Si può andare in pensione a 56 anni nel 2026? In linea generale sembrerebbe impossibile, considerando che i requisiti previdenziali sono diventati sempre più rigidi dopo la riforma Fornero.
Eppure esiste una misura specifica che lo consente, seppur in presenza di condizioni molto particolari: la pensione di vecchiaia anticipata per invalidità pensionabile.
La pensione anticipata per invalidità pensionabile: differenze tra uomini e donne e requisiti
Questa forma di pensionamento è accessibile sia agli uomini sia alle donne, ma con requisiti anagrafici differenti:
- almeno 56 anni di età per le donne;
- almeno 61 anni di età per gli uomini.
A questi si aggiungono due requisiti fondamentali, validi per entrambi:
- almeno 20 anni di contributi;
- un’invalidità riconosciuta pari o superiore all’80%.

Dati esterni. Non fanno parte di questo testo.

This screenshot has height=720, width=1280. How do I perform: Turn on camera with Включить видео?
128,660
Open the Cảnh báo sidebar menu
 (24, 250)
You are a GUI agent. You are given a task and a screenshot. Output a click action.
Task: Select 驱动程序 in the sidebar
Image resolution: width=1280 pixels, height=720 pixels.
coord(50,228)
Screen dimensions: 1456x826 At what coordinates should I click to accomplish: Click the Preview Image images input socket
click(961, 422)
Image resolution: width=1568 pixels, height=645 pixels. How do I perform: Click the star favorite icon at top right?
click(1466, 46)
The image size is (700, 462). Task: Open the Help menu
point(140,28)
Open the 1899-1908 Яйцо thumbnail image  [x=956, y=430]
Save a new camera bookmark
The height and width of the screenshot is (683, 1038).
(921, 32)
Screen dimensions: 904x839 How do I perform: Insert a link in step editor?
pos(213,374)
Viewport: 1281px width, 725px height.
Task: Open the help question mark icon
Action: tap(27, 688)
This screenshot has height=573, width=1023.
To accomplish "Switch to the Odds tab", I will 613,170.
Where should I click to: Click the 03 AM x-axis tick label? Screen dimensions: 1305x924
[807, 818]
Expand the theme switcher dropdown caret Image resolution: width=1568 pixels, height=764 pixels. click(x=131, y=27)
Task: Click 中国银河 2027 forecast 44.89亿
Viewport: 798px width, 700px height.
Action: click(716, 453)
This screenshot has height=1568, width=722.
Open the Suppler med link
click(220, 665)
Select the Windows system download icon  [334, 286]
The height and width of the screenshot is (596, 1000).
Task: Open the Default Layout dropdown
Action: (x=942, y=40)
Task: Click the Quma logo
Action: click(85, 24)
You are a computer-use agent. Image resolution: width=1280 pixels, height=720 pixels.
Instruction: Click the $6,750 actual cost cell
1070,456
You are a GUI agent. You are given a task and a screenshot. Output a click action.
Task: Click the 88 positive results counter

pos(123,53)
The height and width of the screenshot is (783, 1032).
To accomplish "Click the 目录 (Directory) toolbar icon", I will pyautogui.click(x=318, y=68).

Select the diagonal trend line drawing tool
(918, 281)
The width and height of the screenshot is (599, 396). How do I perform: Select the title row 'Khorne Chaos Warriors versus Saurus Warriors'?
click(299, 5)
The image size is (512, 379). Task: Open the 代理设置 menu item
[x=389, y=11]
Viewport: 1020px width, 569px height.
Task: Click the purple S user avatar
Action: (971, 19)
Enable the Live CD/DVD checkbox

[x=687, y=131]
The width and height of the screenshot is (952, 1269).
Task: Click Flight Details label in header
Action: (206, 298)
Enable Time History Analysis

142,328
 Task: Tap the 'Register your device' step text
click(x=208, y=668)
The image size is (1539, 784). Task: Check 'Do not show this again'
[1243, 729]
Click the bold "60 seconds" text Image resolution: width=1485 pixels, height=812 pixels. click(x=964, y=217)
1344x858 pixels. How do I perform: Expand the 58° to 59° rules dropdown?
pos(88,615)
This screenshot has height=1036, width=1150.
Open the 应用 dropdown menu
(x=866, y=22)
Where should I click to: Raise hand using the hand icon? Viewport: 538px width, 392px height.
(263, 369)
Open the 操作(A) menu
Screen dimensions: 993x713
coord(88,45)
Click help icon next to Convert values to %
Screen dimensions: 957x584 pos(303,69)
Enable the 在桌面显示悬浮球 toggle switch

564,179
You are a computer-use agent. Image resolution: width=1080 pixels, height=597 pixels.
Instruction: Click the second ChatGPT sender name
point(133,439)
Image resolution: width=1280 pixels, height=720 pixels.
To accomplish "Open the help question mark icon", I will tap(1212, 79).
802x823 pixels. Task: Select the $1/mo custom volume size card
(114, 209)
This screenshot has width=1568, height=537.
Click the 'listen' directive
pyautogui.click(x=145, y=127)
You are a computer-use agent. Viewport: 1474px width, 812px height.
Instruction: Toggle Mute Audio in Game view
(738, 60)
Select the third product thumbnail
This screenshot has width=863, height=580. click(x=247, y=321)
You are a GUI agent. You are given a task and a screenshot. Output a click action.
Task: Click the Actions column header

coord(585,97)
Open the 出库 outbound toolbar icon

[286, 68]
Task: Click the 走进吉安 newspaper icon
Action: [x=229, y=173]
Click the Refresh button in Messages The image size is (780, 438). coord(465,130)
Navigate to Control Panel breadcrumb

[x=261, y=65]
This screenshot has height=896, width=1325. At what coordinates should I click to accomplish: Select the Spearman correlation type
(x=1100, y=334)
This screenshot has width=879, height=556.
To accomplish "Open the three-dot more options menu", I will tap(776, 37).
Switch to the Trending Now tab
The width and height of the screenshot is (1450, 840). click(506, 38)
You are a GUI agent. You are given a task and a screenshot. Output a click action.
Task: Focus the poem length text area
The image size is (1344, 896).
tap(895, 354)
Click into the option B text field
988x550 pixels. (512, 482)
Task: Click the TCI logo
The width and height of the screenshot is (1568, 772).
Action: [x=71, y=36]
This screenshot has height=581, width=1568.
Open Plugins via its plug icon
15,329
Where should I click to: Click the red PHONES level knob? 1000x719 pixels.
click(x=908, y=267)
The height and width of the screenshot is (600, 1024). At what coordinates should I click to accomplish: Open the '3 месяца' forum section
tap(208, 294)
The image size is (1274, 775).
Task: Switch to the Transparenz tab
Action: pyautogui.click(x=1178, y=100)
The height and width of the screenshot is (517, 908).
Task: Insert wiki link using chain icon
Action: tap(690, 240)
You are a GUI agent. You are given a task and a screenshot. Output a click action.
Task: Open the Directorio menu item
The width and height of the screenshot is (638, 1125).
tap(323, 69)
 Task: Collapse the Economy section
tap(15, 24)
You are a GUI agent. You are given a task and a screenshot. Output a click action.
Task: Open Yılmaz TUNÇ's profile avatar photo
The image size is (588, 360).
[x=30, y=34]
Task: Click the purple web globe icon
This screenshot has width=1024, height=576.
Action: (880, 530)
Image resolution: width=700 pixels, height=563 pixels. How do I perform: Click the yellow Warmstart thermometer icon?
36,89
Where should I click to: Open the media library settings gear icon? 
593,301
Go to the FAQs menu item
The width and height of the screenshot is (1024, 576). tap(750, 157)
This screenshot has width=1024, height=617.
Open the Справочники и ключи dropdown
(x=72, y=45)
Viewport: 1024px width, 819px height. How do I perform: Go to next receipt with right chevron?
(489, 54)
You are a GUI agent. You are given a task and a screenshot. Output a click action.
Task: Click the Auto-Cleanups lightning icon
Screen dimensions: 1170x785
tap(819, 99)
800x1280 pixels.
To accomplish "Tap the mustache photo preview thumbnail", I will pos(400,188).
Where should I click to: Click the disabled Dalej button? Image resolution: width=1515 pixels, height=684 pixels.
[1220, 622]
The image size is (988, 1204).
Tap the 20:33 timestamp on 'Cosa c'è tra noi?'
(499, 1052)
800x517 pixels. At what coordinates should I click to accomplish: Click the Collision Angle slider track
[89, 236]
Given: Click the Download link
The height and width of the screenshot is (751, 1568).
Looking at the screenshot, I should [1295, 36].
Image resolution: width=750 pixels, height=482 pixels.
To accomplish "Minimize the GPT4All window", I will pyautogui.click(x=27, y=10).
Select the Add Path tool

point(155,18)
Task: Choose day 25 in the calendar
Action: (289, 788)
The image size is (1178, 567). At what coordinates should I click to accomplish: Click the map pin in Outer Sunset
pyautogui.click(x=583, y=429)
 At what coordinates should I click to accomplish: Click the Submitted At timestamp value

Si tratta quindi di una misura destinata a una platea ristretta, ma che rappresenta una possibilità concreta di uscita anticipata dal lavoro.
Pensioni subito per i nati nel 1970, ma solo per le donne
Nel caso specifico della lettrice nata nel 1970, la possibilità esiste. Se alla visita medica verrà riconosciuta un’invalidità pensionabile dell’80%, e considerando che ha già 22 anni di contributi, potrà accedere a questa forma di pensione già al compimento dei 56 anni.
È importante sottolineare che l’invalidità richiesta non è generica, ma specifica: riguarda cioè la riduzione permanente della capacità lavorativa in relazione all’attività svolta.
La procedura prevede:
- certificato medico introduttivo del medico curante;
- domanda all’INPS;
- visita di accertamento da parte delle commissioni INPS/ASL.
Decorrenza e caratteristiche della prestazione
Una volta maturati tutti i requisiti, la pensione non decorre immediatamente. È prevista una finestra di 12 mesi tra il raggiungimento dei requisiti e il primo pagamento.
La prestazione:
- è riservata ai lavoratori dipendenti del settore privato;
- viene calcolata con il sistema misto o contributivo, in base alla storia assicurativa;
- è determinata sui contributi effettivamente maturati al momento della domanda.
In definitiva, sì: nel 2026 è possibile andare in pensione anche a 56 anni, ma solo in presenza di invalidità pensionabile elevata e con requisiti contributivi adeguati. Una possibilità concreta, ma limitata a situazioni ben definite.